I went down a few dead ends trying to figure it out, and then decided to validate one of the packages on the system. Rather than use the GUI (which loves to swallow errors) I used a TSQL command against the one of the packages.
Declare @validation_id bigint EXEC [SSISDB].[catalog].[validate_project] @project_name=N'< Package Name >', @validation_id=@validation_id OUTPUT, @folder_name=N'< Folder >', @validate_type=F, @use32bitruntime=False, @environment_scope=A, @reference_id=Null Select @validation_id
Yes, that’s an ugly looking command. But what it did do was surface an error that had some meaning:
Msg 6522, Level 16, State 1, Procedure validate_project_internal, Line 0
A .NET Framework error occurred during execution of user-defined routine or aggregate “validate_project_internal”:
System.ComponentModel.Win32Exception: A required privilege is not held by the client
at Microsoft.SqlServer.IntegrationServices.Server.ISServerProcess.StartProcess(Boolean bSuspendThread)

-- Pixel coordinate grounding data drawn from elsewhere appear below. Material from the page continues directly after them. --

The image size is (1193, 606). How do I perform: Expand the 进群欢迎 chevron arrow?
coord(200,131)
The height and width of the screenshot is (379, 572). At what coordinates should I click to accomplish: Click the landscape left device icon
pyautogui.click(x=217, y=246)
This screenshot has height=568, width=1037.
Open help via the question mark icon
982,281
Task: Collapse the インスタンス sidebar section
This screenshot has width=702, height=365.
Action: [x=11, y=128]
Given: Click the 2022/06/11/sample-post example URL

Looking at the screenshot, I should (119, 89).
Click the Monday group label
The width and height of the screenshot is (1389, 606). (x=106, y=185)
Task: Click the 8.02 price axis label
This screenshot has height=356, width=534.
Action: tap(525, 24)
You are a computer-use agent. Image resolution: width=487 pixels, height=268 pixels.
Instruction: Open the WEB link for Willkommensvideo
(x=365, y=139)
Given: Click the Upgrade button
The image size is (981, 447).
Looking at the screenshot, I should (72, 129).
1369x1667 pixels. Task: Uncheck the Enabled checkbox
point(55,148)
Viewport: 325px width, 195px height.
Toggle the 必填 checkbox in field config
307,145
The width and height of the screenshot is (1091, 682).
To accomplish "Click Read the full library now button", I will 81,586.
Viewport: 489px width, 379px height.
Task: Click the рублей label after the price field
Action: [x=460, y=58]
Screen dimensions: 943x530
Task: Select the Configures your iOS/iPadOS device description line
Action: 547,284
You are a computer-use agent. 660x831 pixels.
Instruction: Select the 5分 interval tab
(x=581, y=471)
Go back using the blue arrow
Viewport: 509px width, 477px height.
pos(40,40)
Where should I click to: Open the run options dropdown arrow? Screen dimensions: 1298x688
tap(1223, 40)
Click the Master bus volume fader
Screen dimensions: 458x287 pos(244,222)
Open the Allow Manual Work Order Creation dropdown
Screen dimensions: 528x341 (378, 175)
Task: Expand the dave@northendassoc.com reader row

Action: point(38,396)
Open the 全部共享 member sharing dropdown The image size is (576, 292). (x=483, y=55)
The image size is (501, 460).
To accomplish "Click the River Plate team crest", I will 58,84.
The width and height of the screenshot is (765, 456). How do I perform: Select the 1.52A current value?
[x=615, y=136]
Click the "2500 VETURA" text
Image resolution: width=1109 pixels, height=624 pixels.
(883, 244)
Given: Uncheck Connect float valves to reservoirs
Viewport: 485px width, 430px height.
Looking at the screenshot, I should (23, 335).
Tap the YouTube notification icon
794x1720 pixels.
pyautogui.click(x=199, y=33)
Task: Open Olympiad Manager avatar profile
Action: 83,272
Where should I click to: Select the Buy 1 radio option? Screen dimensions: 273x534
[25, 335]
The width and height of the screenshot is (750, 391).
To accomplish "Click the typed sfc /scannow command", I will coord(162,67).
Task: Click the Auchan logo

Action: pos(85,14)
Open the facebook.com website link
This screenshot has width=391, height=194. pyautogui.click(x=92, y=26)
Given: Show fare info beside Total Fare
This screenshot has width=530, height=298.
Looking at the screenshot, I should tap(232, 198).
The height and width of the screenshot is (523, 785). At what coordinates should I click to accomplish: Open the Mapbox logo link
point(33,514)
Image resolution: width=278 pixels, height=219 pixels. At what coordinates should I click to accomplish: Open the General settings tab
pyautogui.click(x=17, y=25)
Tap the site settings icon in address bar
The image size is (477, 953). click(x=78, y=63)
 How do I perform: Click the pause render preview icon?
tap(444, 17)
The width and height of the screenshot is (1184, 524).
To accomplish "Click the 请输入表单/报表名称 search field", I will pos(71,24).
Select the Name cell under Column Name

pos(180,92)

at Microsoft.SqlServer.IntegrationServices.Server.ServerApi.ValidateProjectInternal(SqlInt64 projectId, SqlInt64 versionId, SqlInt64 validationId, SqlString targetEnvironment, SqlInt16 use32BitRuntime)
This provided a starting point for trying to track down the issue. The key piece of the error message is “lack of a privilege not being held by the client”. This is generally something that ends up being caused by local security policy on the server. So I started digging some to try and find what policies should be in place for SQL and what ones were missing or locked down.
Eventually I came up with a couple of things that were not being applied for the SQL Service accounts, that are needed in order for SSIS to function.
- Impersonate a client after authentication
- Replace a process level token
- Adjust memory quotas for a process
I looked to try and update the local security policy for those items, but was unable to because of GPO settings. I checked to see what GPO were being applied for these using the “Resultant Set Of Policy” tool (rsop.msc). Yes, I know, don’t use GUIs, but this was faster for me as I don’t get to touch GPO often. Drilling down to Computer Configuration -> Windows Settings -> Security Settings -> Local Policies -> User Rights Assignments. This showed that a certain policy was being applied to these items.
I called one of the Domain Admins, who came online and removed the server from having this policy applied. Then went into each of the three listed and added the SQL Service account. From there a reboot was performed.
After the server came back up I ran the validation proc again, and it came back clean. From there I was able to run the SSIS packages.
It was certainly not a fun experience (troubleshooting SSIS rarely is). Going forward we will be ensuring that all changes to GPO include reboots in our test environments to ensure that we potentially capture all problems ahead of time.